I am having a performance problem when running multiple cuml.cluster.KMeans.fit_predict() concurrently on a single machine. There is enough memory on both the GPU and the host. When run in isolation, the function (max_silhouette_score) call takes approximately 1 second. However, when I run the 2x functions concurrently, each one takes around 5 seconds — resulting in an overall 5x slowdown.
Here's the context of my usage:
Environment: GPU RTX-3090 CUDA version 11.8 cuML version 23.08.00
Dataset: The input is a pandas DataFrame with a shape of 3000x20, consisting entirely of numeric and normalized columns.
Function: I am running my max_silhouette_score() function, which internally calls fit_predict() on the dataset for 18 times
Code Snippet:
from cuml.cluster import KMeans
from cuml.metrics.cluster import silhouette_samples,silhouette_score
def max_silhouette_score(df):
sil_scores = []
test_range = range(2,20)
for k in test_range:
kmeans = KMeans(n_clusters=k,n_init=10)
predictions = kmeans.fit_predict(df)
sil = silhouette_samples(df.values, predictions)

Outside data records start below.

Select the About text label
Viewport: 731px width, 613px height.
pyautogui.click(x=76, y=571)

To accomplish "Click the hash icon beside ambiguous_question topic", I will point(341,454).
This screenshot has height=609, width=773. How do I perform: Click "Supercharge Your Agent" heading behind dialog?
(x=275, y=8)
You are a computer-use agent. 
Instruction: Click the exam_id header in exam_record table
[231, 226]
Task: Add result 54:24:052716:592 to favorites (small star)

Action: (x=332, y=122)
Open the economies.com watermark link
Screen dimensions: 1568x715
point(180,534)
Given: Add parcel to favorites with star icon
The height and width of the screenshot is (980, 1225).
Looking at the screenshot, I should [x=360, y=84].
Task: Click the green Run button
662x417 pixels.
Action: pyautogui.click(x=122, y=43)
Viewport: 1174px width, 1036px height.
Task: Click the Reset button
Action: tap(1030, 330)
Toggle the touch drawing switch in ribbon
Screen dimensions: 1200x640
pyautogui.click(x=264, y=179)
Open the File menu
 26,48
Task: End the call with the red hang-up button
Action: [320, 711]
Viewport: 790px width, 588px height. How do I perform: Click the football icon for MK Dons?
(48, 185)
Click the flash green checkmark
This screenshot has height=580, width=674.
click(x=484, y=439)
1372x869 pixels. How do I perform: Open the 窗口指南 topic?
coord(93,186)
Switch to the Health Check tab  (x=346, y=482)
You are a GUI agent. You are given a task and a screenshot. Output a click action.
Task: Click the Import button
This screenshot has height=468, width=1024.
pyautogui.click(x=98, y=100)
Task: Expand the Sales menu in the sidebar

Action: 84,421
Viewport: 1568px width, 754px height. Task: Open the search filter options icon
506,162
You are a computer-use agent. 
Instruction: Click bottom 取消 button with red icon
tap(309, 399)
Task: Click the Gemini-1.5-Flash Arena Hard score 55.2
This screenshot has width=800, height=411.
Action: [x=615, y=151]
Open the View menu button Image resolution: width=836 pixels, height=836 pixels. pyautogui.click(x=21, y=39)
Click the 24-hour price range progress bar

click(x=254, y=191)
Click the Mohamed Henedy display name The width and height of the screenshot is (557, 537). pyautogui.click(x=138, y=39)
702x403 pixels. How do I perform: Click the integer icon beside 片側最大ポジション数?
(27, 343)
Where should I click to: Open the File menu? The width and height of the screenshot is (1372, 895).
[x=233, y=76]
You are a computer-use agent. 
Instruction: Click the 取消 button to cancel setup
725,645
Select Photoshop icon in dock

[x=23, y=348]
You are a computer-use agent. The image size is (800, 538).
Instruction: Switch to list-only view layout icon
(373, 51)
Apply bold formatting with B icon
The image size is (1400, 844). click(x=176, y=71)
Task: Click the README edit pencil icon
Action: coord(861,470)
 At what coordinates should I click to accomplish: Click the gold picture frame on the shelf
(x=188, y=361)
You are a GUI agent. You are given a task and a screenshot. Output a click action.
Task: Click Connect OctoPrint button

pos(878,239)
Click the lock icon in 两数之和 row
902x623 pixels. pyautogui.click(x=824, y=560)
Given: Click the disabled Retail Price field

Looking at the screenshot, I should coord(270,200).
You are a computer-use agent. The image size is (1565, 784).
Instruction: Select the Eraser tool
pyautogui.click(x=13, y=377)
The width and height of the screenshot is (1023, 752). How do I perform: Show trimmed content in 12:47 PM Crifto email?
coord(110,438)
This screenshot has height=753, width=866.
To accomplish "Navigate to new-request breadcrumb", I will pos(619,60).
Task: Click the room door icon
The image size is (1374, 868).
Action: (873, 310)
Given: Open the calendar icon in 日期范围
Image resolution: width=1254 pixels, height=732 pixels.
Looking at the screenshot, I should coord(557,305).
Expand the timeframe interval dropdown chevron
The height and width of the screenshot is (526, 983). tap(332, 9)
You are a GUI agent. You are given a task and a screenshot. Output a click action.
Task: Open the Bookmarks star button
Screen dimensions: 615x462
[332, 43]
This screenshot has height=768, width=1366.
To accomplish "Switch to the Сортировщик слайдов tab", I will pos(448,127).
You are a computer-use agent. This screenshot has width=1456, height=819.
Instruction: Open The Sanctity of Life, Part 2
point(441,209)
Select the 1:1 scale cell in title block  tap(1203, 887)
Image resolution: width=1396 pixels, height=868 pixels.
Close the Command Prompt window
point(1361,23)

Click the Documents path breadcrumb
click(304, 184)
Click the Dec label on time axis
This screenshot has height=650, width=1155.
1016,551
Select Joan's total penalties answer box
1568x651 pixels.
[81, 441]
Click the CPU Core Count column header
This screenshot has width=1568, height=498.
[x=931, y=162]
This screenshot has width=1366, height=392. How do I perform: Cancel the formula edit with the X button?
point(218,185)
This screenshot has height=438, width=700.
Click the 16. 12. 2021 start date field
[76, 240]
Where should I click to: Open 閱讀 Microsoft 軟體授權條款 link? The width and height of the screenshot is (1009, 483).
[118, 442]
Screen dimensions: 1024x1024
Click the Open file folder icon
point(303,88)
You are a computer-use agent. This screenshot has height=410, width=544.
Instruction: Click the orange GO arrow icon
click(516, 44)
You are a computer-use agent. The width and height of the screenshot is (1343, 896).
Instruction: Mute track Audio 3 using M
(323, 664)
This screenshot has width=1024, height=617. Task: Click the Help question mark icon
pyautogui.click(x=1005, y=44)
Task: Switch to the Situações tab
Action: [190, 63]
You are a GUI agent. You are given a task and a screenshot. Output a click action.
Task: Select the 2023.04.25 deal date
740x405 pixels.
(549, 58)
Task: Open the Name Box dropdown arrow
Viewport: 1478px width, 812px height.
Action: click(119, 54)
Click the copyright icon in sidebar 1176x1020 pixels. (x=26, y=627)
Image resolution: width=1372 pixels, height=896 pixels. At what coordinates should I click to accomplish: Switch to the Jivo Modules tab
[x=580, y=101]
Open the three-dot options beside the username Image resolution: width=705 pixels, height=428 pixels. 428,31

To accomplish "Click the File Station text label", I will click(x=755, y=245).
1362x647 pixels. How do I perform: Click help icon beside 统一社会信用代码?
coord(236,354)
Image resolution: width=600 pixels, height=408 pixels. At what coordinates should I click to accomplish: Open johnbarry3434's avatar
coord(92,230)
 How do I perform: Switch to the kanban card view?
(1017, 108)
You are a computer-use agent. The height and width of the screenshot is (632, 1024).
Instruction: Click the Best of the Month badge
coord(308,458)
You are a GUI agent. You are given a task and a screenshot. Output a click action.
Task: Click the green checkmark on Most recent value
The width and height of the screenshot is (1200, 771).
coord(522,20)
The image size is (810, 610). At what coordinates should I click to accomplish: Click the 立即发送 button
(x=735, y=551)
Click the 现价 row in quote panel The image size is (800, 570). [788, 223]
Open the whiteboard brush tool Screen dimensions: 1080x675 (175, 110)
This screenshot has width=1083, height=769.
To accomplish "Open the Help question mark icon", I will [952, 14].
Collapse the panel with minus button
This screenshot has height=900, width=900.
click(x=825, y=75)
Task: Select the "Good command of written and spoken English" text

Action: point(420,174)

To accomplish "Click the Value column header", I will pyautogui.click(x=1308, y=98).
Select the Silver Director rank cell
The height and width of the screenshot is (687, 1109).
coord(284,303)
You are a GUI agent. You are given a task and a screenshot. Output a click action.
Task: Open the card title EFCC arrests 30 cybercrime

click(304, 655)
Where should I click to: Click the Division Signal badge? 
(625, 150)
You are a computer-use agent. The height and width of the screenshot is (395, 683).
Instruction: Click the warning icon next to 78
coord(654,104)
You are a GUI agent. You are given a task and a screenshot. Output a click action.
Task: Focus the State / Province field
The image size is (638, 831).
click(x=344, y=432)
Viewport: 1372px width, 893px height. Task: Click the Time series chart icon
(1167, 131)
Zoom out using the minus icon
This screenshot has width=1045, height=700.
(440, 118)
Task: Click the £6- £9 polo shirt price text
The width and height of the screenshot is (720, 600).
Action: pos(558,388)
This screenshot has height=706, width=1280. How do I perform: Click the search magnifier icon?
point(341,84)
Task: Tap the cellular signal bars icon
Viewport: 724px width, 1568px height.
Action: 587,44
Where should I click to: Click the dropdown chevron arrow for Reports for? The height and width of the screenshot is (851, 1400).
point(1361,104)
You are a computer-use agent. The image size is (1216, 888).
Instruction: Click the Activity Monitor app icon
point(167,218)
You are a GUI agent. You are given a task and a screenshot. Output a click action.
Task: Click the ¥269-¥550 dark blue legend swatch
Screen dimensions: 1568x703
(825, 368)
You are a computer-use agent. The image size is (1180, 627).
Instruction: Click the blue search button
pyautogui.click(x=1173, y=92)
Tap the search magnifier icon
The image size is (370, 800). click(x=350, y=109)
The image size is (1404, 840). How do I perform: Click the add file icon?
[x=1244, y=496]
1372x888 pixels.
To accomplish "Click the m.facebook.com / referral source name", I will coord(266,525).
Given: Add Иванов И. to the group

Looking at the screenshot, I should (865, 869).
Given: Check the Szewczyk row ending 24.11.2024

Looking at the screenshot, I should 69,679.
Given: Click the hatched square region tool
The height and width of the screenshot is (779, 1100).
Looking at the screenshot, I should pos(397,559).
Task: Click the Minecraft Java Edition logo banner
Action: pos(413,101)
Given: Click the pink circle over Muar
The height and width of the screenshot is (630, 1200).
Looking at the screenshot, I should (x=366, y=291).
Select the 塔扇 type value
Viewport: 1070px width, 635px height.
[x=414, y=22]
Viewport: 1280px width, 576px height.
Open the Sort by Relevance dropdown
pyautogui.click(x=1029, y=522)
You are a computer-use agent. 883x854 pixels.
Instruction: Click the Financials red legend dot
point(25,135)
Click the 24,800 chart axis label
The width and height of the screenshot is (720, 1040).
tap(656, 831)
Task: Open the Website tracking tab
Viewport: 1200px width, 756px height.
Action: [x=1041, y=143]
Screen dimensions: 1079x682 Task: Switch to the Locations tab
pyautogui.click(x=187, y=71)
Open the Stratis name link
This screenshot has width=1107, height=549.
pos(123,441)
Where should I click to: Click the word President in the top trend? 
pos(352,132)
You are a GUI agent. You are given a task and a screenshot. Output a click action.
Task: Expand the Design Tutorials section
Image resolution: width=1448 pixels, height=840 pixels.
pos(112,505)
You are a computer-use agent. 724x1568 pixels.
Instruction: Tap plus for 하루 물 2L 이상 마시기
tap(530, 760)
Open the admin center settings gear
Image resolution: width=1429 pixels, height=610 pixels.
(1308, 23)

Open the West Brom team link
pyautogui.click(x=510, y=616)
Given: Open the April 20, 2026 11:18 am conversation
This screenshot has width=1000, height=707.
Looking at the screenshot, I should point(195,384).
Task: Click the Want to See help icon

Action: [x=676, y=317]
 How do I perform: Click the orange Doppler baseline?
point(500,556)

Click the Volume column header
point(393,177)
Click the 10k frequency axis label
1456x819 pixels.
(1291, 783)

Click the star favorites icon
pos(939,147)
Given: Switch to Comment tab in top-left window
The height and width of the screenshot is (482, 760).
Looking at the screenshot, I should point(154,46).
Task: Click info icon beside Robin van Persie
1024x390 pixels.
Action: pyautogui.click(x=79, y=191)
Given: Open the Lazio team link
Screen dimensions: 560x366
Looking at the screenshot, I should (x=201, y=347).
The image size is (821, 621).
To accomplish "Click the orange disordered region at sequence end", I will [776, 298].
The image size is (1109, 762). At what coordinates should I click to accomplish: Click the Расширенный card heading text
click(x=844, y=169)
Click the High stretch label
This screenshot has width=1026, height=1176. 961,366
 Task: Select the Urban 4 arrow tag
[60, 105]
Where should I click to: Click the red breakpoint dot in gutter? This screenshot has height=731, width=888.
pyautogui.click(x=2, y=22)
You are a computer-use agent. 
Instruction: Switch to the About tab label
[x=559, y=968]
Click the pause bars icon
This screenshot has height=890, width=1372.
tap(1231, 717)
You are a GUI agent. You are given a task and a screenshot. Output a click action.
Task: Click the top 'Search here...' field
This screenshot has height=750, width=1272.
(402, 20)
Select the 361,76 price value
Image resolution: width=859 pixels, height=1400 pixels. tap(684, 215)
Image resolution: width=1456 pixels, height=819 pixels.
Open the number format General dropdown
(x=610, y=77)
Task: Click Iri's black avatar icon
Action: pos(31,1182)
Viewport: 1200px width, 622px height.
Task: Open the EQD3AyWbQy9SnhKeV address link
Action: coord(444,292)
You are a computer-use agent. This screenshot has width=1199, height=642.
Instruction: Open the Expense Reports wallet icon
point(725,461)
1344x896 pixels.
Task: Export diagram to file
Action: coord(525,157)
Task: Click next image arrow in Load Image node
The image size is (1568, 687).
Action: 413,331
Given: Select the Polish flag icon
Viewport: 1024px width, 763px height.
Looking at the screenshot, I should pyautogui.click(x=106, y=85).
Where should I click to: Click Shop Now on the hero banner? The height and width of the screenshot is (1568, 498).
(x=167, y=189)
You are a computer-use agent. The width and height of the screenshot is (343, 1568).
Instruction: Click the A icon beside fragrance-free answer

sil_scores.append(float(np.mean(sil)))
max_sil_idx = np.argmax(sil_scores)
max_sil = sil_scores[max_sil_idx]
max_sil_k = list(test_range)[max_sil_idx]
return max_sil,max_sil_k
I've confirmed that the machine's resources are not maxed out during the execution. Does anyone have insights into why the concurrent execution is so much slower, or suggestions on how to keep the same performance while running multiple fit_predict() calls on the same machine?